A look back at Chicago sports in 2022, a year defined by heartbreak

Chicago sports fans had high expectations for 2022, making the reality of what actually took place all the more crushing.

SHARE A look back at Chicago sports in 2022, a year defined by heartbreak
merlin_59514131.jpg

FILE - In this Sept. 22, 2015, file photo, Chicago White Sox’s Jose Abreu watches from the dugout against the Detroit Tigers in the fourth inning of a baseball game, in Detroit. Now in his third season, Abreu will try to help his team rebound from a disappointing season. (AP Photo/Paul Sancya, File) ORG XMIT: NY164

Paul Sancya, AP Photos

How much heartbreak can one person take?

It’s a question worth asking any Chicago sports fan after a year of mostly misery.

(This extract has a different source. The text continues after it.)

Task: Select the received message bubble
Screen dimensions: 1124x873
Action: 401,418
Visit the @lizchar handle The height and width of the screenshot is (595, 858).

Let’s start with the team that was riding the biggest wave of success, the Sky. With a championship roster led by Candace Parker seemingly getting an upgrade in the offseason, coach James Wade’s team was all but guaranteed a return to the WNBA Finals. Instead, the Sky lost an 11-point lead in Game 5 of the semifinals to the Sun on their home court.

Does it get more heartbreaking than that?

Let’s ask White Sox fans, who bid farewell to the heart and soul of their team, Jose Abreu, after a season that started with postseason hopes but ended in disappointment. Think that can’t be topped? Consult the Bulls. Coach Billy Donovan’s team followed a playoff appearance last season by finding a home near the bottom of the Eastern Conference standings to start this one.

Both teams proved the point that when it comes to love, there are few things worse than falling for someone’s potential.

While disappointment wreaked havoc in Chicago, a couple of sports figures with ties to the city gave fans some relief.

Dusty Baker became the third Black manager to win a World Series, and he did it after 25 seasons on the job, including four with the Cubs in 2003-2006. Former Sky No. 2 overall pick Sylvia Fowles enjoyed a farewell tour, celebrating her 15th and final season in the WNBA. The Sky said goodbye to the eight-time All-Star and two-time WNBA champion who spent seven seasons in Chicago with a recliner, a framed jersey and a knitting kit.

There was no sports story more important than the 10-month detainment of Brittney Griner, who, after being arrested in February, was released from Russian detention Dec. 8.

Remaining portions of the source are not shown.